§ ACTIVITY LIST:
a. Copy the passage of the article on training neural networks from "A neural network is a" up to and including "such as advertisements.", keeping every word unchanged.
b. In the article on training neural networks, who wrote the paper together with Mikkel Abrahamsen?

§ DOCUMENT SECTION:
* * * *
Training neural networks can drain the world of all power

Assistant professor and BARC member Mikkel Abrahamsen explains the result of his paper Training Neural Networks is ∃ℝ-complete written together with Linda Kleist and Tillmann Miltzow. The paper was recently accepted at the prestigious conference NeurIPS (Advances in Neural Information Processing Systems 2021) and can be found here: https://arxiv.org/abs/2102.09798

A neural network is a brain-inspired machine learning model that can be trained to perform complex and diverse tasks at super-human level. Neural networks have time and again shown to be superior to all other known techniques for problems such as playing difficult games like chess and go, translating languages, recognizing human faces, identifying cancer in CT scans, etc. Neural networks are extensively used in social media to model the behaviour of users. These models are used to customize the content seen by a user, such as advertisements.

Before a neural network is of any use, it must be trained on known examples, such as a large collection of CT scans where a human expert has pointed out which scans show signs of cancer and which do not. The neural network then learns the pattern and can spot cancer in new unseen scans. Once the training is done, it is fast and efficient to use the network over and over again, but unlimited amounts of energy and time can be used on the training itself.
* * * *
§ PROVIDED DATA:
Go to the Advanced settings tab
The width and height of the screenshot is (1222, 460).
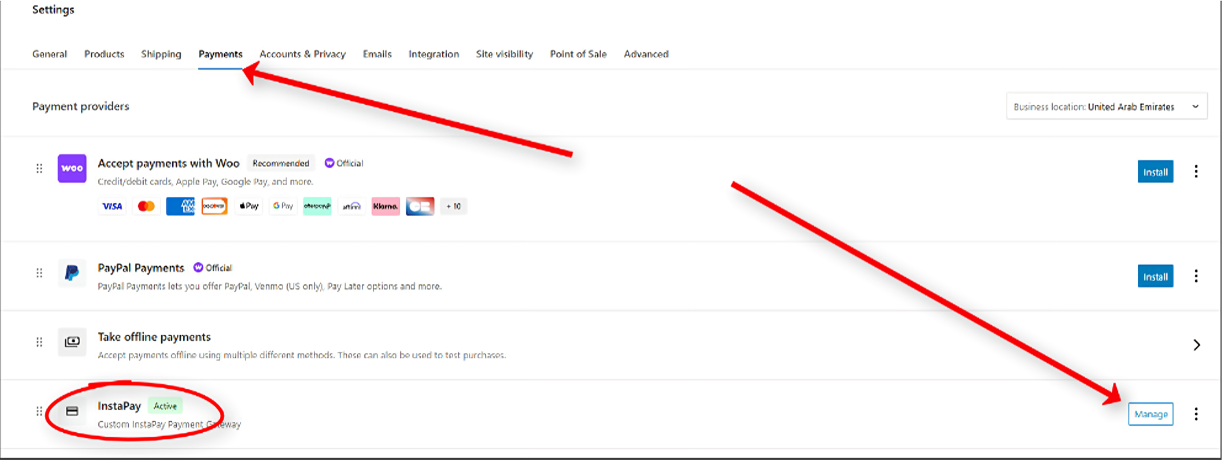(646, 54)
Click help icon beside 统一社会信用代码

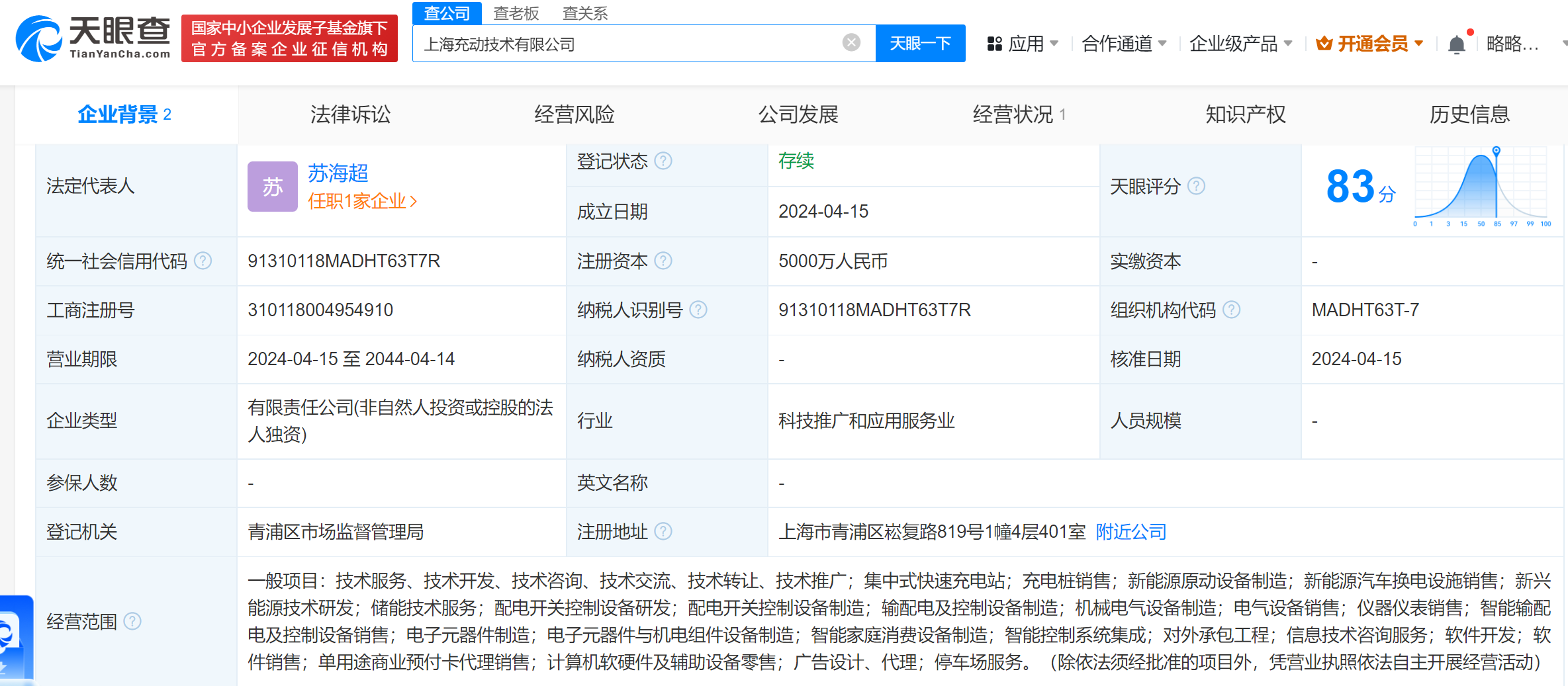[x=203, y=261]
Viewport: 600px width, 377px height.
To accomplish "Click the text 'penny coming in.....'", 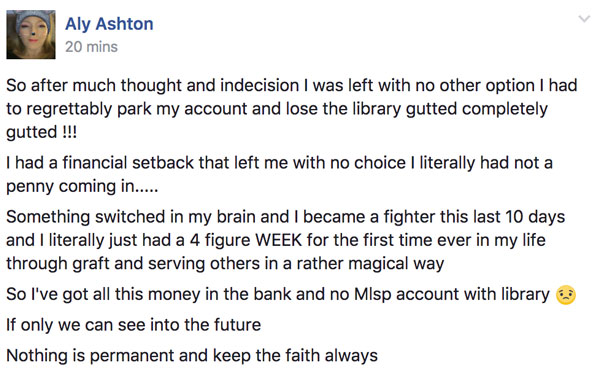I will coord(82,187).
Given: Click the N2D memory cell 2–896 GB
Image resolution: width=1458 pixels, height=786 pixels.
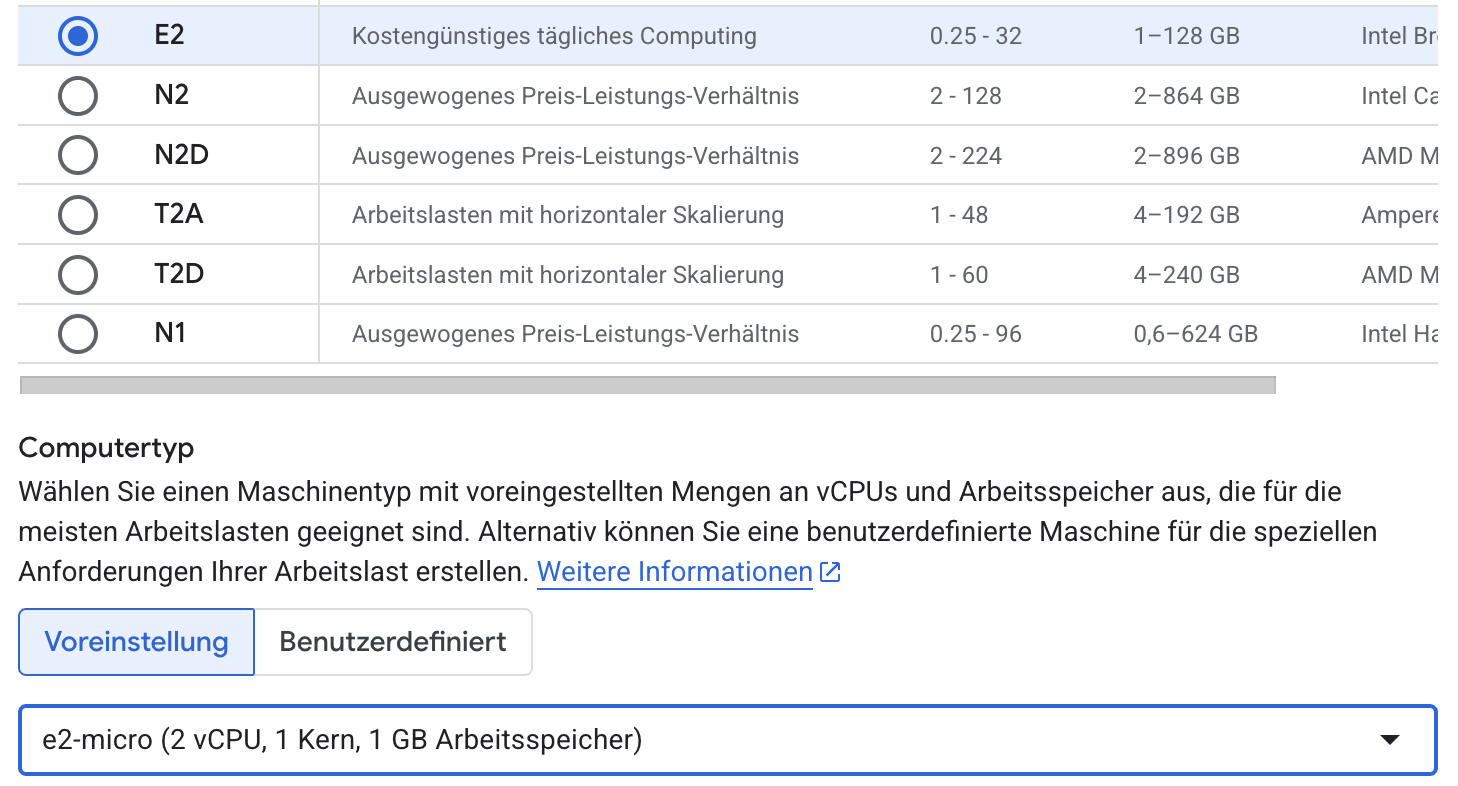Looking at the screenshot, I should click(1186, 156).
* * * *
§ SOLUTIONS:
a.
A neural network is a brain-inspired machine learning model that can be trained to perform complex and diverse tasks at super-human level. Neural networks have time and again shown to be superior to all other known techniques for problems such as playing difficult games like chess and go, translating languages, recognizing human faces, identifying cancer in CT scans, etc. Neural networks are extensively used in social media to model the behaviour of users. These models are used to customize the content seen by a user, such as advertisements.

b. Linda Kleist and Tillmann Miltzow